Le blaireau et l’écureuil

 

 

                                Paresseux, jusques à quand te tiendras-tu couché ?

                                quand te lèveras-tu de ton lit ? Un peu de sommeil,

                                dis-tu, un peu de sommeil, un peu de ploiement de bras,

                                afin de demeurer couché ; et ta pauvreté viendra

                                comme un passant et ta disette comme un soldat.

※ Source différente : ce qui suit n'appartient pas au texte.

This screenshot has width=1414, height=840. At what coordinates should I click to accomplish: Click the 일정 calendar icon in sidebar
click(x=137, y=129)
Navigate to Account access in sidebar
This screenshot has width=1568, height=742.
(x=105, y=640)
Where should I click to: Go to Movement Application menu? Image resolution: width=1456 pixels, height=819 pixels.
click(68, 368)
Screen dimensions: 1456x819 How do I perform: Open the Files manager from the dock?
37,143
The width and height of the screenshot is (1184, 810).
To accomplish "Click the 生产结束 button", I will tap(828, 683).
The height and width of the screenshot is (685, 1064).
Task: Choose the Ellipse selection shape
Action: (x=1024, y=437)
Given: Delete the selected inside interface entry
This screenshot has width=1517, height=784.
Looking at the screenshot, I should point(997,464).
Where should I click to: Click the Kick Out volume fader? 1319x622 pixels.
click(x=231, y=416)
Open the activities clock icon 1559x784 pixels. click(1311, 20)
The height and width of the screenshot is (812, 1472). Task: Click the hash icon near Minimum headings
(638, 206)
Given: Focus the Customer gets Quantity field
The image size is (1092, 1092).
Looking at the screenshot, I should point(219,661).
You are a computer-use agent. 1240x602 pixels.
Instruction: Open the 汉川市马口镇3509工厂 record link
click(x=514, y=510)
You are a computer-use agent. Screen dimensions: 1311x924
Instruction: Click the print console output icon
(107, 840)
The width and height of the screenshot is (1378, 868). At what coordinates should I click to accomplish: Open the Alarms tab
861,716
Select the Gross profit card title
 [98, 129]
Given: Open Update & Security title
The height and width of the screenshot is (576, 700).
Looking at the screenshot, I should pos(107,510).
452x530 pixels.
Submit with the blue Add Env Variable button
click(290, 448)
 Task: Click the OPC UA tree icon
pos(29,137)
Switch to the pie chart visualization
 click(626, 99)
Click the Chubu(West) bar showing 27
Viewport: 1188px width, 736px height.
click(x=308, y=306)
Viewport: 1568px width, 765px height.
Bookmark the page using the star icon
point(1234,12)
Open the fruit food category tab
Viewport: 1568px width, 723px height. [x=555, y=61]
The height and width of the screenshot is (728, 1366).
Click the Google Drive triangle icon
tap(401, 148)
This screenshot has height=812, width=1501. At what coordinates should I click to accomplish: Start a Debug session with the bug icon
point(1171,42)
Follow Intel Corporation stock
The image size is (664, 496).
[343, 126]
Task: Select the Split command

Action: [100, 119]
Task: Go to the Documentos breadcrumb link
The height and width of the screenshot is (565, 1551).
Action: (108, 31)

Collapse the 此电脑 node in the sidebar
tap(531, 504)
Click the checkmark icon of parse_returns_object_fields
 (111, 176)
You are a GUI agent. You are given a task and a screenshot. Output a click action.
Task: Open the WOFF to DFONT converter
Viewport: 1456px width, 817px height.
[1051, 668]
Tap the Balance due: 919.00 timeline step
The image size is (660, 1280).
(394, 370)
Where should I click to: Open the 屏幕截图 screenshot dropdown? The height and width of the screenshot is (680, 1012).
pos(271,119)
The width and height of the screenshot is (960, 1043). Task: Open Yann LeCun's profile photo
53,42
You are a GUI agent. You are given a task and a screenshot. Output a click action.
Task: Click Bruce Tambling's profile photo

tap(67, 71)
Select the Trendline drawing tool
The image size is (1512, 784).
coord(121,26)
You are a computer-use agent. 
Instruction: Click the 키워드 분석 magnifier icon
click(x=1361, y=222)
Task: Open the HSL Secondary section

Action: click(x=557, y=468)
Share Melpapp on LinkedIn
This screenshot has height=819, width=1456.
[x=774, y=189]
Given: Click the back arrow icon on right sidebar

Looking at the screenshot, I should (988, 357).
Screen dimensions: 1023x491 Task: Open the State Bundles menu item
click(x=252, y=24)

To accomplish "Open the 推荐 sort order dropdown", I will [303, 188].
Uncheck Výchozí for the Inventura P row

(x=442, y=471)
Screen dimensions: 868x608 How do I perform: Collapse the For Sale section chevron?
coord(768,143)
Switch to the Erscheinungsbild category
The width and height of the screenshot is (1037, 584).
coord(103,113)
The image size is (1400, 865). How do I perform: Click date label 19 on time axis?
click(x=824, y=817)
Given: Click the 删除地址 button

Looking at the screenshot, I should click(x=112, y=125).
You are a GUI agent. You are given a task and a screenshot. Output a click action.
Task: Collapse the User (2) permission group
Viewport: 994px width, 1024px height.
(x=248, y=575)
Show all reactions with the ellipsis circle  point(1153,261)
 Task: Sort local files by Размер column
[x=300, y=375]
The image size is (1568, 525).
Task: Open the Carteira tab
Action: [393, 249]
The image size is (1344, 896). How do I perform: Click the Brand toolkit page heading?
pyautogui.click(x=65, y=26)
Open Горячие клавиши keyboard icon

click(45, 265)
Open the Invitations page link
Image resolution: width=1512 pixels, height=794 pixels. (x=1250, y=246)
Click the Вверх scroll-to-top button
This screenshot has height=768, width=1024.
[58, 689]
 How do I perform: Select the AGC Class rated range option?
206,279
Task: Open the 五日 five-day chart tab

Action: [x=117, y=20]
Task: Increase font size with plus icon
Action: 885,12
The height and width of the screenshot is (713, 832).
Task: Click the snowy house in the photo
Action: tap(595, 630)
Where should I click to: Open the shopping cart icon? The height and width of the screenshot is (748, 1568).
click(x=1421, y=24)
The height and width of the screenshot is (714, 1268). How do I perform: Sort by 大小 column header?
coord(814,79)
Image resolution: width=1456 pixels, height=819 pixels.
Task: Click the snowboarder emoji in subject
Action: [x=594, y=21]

                                                                          (Prov., VI, v. 9, 10, 11.)

 

 

Un blaireau s’était fait une sûre demeure,

Au fond d’un antre obscur, loin du monde et du bruit,

À l’abri du renard, de l’homme et de tout leurre,

Il sommeillait te jour et bien souvent la nuit.

 

Il ne se décidait à sa chasse nocturne

Contre les lapereaux, que poussé par la faim.

Animal solitaire, oisif et taciturne,

Son suprême bonheur est un repos sans fin.

 

Si parfois il mettait le nez à la fenêtre

Pour respirer le frais à la chute du jour,

Il voyait l’écureuil cueillant les fruits du hêtre,

Grimpant, glissant, montant, descendant tour à tour.

 

« Dis-moi, gentil voisin, d’où vient tant de prestesse !

Rien qu’à te voir sauter je tombe en pâmoison,

Ta peine et ton travail fatiguent ma paresse,

Pour quelques fruits faut-il cette agitation ? »

 

L’écureuil se garda de cesser sa cueillette :

« Blaireau, répliqua-t-il, je déplore ton sort,

Languir comme tu fais, au fond d’une retraite,

Pour nous autres serait plus triste que la mort. »

 

 

 

Marie SANDRAS,

Les noix dorées de l’arbre de Noël,

1872.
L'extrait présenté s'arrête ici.